▶ [Work request]
Please transcribe the data that follows exactly, from its first line through the line that contains "[Instagram] (1015, 2425)".

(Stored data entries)
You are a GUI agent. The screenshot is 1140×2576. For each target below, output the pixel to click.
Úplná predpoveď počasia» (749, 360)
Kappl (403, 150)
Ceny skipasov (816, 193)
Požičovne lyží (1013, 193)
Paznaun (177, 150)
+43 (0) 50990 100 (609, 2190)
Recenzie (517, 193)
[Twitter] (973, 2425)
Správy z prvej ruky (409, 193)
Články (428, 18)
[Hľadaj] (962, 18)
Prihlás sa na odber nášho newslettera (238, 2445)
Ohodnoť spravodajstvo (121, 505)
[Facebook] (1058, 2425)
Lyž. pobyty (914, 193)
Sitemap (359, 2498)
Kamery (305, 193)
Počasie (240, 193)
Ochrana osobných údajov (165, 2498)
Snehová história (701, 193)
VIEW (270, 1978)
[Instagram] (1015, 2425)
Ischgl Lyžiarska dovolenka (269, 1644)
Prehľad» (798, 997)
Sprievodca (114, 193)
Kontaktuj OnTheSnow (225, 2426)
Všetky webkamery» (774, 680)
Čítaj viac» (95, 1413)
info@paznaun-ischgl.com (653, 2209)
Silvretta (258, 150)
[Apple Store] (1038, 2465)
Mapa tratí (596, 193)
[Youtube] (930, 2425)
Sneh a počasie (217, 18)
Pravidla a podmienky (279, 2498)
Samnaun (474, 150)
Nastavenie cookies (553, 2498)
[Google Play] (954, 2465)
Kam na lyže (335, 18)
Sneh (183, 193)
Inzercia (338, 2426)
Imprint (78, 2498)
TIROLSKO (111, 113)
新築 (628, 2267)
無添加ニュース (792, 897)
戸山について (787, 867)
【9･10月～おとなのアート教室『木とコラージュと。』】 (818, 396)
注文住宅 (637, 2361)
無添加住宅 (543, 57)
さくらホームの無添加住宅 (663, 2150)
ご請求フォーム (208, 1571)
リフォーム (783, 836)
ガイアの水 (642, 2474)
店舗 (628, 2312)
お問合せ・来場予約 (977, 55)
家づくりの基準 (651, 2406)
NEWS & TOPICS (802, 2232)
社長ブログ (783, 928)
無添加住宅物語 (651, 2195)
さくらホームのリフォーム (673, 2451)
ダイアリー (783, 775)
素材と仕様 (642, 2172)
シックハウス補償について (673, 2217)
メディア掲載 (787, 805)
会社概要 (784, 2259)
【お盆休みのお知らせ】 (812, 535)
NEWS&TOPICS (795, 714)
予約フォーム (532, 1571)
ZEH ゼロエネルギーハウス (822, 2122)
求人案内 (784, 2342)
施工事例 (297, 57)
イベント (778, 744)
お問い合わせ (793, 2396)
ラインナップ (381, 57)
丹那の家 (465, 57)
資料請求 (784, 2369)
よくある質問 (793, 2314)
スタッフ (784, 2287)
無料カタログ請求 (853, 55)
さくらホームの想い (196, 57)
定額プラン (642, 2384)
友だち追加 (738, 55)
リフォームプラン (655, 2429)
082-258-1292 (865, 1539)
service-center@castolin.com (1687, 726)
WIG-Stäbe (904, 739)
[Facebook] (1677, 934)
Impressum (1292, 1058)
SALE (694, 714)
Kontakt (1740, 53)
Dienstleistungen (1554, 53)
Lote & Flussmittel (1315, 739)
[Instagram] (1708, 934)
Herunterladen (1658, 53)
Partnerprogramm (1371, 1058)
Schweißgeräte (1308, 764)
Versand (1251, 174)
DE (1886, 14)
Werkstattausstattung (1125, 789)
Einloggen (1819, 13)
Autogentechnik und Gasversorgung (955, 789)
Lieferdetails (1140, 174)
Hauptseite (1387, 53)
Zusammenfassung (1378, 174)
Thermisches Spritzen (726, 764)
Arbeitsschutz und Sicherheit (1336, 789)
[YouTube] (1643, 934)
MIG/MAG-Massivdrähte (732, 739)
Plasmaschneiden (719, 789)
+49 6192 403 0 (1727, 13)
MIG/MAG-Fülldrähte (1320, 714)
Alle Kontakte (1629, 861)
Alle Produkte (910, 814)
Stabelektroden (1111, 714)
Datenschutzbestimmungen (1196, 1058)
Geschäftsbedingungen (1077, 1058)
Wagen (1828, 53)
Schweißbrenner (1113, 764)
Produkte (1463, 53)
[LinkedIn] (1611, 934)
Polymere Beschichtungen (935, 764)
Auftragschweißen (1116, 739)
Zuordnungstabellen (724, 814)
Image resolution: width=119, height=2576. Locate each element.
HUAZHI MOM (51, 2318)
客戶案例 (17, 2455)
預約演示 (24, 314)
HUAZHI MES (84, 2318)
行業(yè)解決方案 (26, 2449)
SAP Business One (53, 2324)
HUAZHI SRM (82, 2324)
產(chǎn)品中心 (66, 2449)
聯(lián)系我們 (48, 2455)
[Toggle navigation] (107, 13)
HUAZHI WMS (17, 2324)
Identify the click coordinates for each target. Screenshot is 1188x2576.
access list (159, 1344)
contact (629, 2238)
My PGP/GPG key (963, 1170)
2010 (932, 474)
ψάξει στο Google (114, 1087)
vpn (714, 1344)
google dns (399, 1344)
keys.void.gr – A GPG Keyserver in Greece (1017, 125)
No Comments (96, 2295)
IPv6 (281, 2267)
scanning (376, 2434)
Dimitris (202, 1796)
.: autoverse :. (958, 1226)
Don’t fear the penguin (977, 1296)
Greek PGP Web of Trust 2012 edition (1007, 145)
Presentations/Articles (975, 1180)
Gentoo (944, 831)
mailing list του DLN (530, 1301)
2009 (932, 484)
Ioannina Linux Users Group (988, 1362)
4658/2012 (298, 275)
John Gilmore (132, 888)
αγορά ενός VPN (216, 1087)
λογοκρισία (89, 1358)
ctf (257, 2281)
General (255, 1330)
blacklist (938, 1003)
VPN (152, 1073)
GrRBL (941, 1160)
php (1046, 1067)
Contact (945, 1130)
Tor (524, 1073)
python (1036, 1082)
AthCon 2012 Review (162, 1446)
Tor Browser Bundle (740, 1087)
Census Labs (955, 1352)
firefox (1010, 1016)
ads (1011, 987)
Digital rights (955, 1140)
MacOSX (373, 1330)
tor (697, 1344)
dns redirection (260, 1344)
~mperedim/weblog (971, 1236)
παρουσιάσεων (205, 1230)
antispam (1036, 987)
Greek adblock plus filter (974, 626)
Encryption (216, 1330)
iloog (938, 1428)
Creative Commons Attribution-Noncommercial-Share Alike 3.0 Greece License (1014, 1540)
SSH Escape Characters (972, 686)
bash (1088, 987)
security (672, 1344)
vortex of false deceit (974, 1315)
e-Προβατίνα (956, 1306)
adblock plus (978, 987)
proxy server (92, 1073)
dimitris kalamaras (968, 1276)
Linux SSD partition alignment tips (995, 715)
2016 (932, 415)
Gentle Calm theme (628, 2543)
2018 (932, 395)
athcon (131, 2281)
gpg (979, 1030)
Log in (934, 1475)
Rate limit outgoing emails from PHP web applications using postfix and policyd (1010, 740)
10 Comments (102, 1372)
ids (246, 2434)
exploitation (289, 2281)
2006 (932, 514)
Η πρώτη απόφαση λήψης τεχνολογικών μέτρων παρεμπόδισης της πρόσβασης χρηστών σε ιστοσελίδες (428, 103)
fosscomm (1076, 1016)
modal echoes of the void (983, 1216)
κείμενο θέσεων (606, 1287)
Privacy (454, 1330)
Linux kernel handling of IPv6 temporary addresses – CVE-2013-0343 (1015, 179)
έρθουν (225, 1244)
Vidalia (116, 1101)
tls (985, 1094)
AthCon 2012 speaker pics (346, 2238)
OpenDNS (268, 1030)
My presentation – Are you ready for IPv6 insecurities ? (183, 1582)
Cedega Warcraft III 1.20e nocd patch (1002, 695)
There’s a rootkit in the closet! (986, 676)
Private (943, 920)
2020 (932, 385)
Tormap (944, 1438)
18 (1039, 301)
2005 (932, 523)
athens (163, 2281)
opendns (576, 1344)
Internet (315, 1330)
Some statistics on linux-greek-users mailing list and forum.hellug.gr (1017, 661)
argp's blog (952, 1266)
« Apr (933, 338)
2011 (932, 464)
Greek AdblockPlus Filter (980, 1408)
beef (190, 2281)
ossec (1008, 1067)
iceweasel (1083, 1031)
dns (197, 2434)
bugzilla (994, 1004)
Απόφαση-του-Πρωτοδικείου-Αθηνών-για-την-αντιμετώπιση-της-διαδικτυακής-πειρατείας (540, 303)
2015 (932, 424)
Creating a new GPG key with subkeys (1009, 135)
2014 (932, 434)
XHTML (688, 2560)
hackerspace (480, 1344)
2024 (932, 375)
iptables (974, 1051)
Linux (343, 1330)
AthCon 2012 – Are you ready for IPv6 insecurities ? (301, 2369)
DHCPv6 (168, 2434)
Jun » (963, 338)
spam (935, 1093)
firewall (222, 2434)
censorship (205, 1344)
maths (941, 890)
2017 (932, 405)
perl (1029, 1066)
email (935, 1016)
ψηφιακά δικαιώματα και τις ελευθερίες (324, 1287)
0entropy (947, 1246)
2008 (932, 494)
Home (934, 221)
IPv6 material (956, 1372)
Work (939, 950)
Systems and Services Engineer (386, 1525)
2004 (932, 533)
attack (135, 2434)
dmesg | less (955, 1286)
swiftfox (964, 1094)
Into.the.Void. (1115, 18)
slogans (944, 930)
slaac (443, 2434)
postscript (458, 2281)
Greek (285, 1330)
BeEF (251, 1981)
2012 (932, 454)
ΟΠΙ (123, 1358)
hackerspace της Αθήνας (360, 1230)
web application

▶ [Expected answer]
You are a GUI agent. The screenshot is 1140×2576. For each target below, output the pixel to click.
Úplná predpoveď počasia» (749, 360)
Kappl (403, 150)
Ceny skipasov (816, 193)
Požičovne lyží (1013, 193)
Paznaun (177, 150)
+43 (0) 50990 100 (609, 2190)
Recenzie (517, 193)
[Twitter] (973, 2425)
Správy z prvej ruky (409, 193)
Články (428, 18)
[Hľadaj] (962, 18)
Prihlás sa na odber nášho newslettera (238, 2445)
Ohodnoť spravodajstvo (121, 505)
[Facebook] (1058, 2425)
Lyž. pobyty (914, 193)
Sitemap (359, 2498)
Kamery (305, 193)
Počasie (240, 193)
Ochrana osobných údajov (165, 2498)
Snehová história (701, 193)
VIEW (270, 1978)
[Instagram] (1015, 2425)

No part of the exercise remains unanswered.